Leaves are turning. Temperatures have dipped. These are sure signs—if you live in the Northern Hemisphere, at least—that Canonical's Autumn release is upon us. Things are a bit different in 2019, however. Not only is Ubuntu 19.10 nicknamed Eoan Ermine (no, I don't know how you pronounce it either), but it's the best non-LTS Ubuntu release Canonical has ever put out.
I should qualify that statement somewhat, because really, as the newest version, it had damn well better be the best Ubuntu ever. But there's more than recency bias behind the sentiment. I've been reviewing Ubuntu for 10 years now, and I was using and interacting with this distro in some form or another for another three or four years before that. After spending recent weeks with Ubuntu 19.10, I can say confidently it is quite simply the best Ubuntu Canonical has ever released.
The first reason I like 19.10 so much is that it feels insanely fast. Everyday tasks like opening applications, dragging windows, activating the search interface, and even just moving the cursor around are all noticeably faster than in 19.04. The speed boost is immediately noticeable from the minute you pop in the live CD, and it's even faster once you have 19.10 installed.
I happened to be testing a top-of-the-line MacBook around the time I first installed the 19.10 beta on my aging Lenovo x240, and it instantly made the Mac feel like a sloth. Ubuntu 19.10 ran circles around the Mac even on much, much less powerful hardware, and nothing says success during testing like software that makes old hardware feel newer. Even if that were all you got out of Ubuntu 19.10, I'd call it a win.
But as is typical of Ubuntu's October release, a number of new features that are not quite ready for prime time yet show considerable promise—those features include support for the ZFS file system. While still clearly labelled "experimental" (in all caps even), I have not had problems running 19.10 on a root partition formatted with ZFS. That's not to say that you should go try it—it is EXPERIMENTAL, after all—but it appears that what's really lacking are tools for managing and working with ZFS. Using ZFS enables some powerful backup and replication possibilities, but the tools for working with ZFS in Ubuntu remain somewhat limited for now.

** Provided material **

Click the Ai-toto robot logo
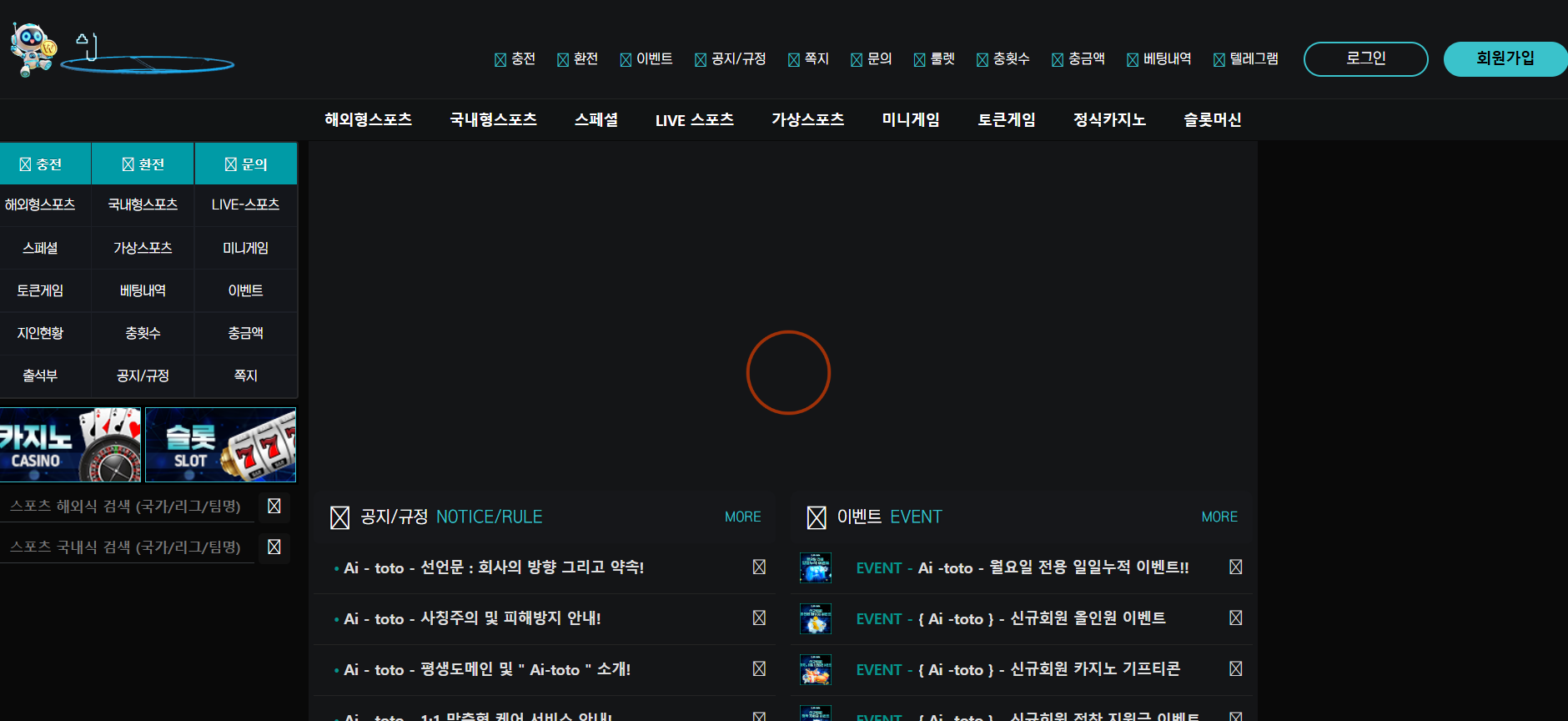 click(33, 48)
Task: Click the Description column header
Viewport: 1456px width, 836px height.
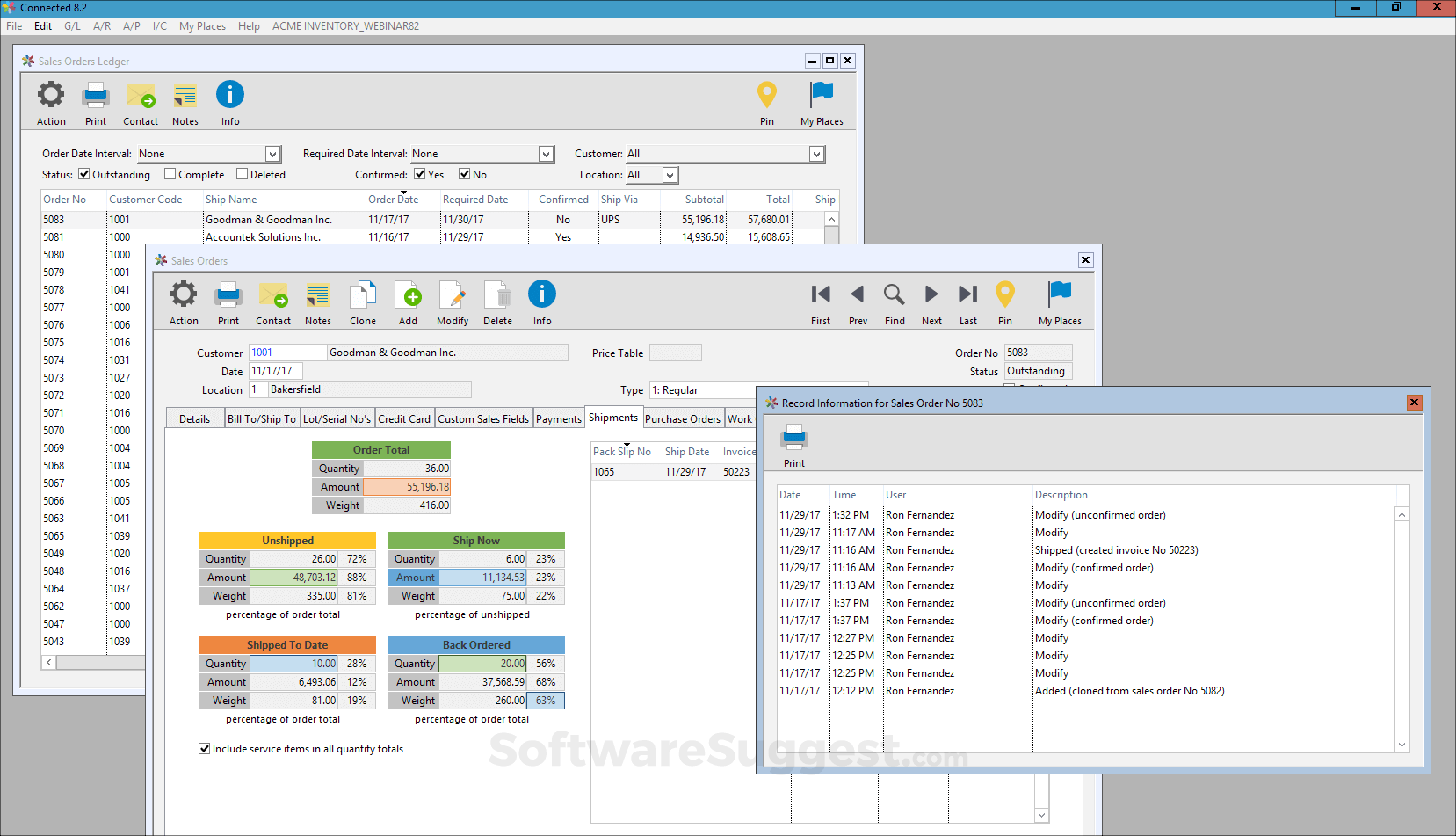Action: pos(1061,495)

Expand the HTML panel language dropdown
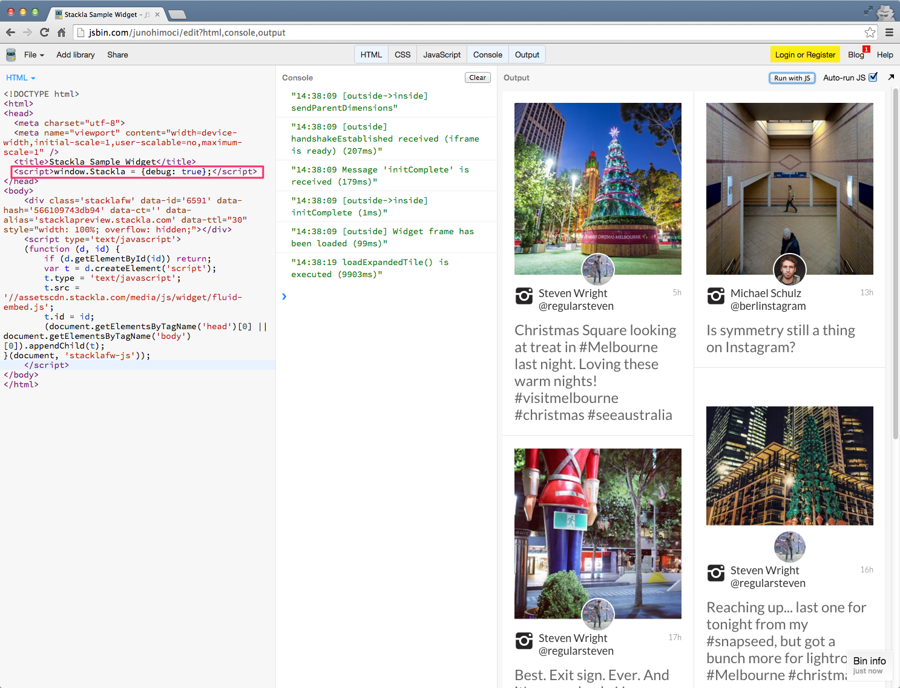click(x=21, y=78)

** Work required **
Reproduce the Ubuntu 19.10 review word for word, from beginning to end. The data can be left aside here.

** Answer **
Leaves are turning. Temperatures have dipped. These are sure signs—if you live in the Northern Hemisphere, at least—that Canonical's Autumn release is upon us. Things are a bit different in 2019, however. Not only is Ubuntu 19.10 nicknamed Eoan Ermine (no, I don't know how you pronounce it either), but it's the best non-LTS Ubuntu release Canonical has ever put out.
I should qualify that statement somewhat, because really, as the newest version, it had damn well better be the best Ubuntu ever. But there's more than recency bias behind the sentiment. I've been reviewing Ubuntu for 10 years now, and I was using and interacting with this distro in some form or another for another three or four years before that. After spending recent weeks with Ubuntu 19.10, I can say confidently it is quite simply the best Ubuntu Canonical has ever released.
The first reason I like 19.10 so much is that it feels insanely fast. Everyday tasks like opening applications, dragging windows, activating the search interface, and even just moving the cursor around are all noticeably faster than in 19.04. The speed boost is immediately noticeable from the minute you pop in the live CD, and it's even faster once you have 19.10 installed.
I happened to be testing a top-of-the-line MacBook around the time I first installed the 19.10 beta on my aging Lenovo x240, and it instantly made the Mac feel like a sloth. Ubuntu 19.10 ran circles around the Mac even on much, much less powerful hardware, and nothing says success during testing like software that makes old hardware feel newer. Even if that were all you got out of Ubuntu 19.10, I'd call it a win.
But as is typical of Ubuntu's October release, a number of new features that are not quite ready for prime time yet show considerable promise—those features include support for the ZFS file system. While still clearly labelled "experimental" (in all caps even), I have not had problems running 19.10 on a root partition formatted with ZFS. That's not to say that you should go try it—it is EXPERIMENTAL, after all—but it appears that what's really lacking are tools for managing and working with ZFS. Using ZFS enables some powerful backup and replication possibilities, but the tools for working with ZFS in Ubuntu remain somewhat limited for now.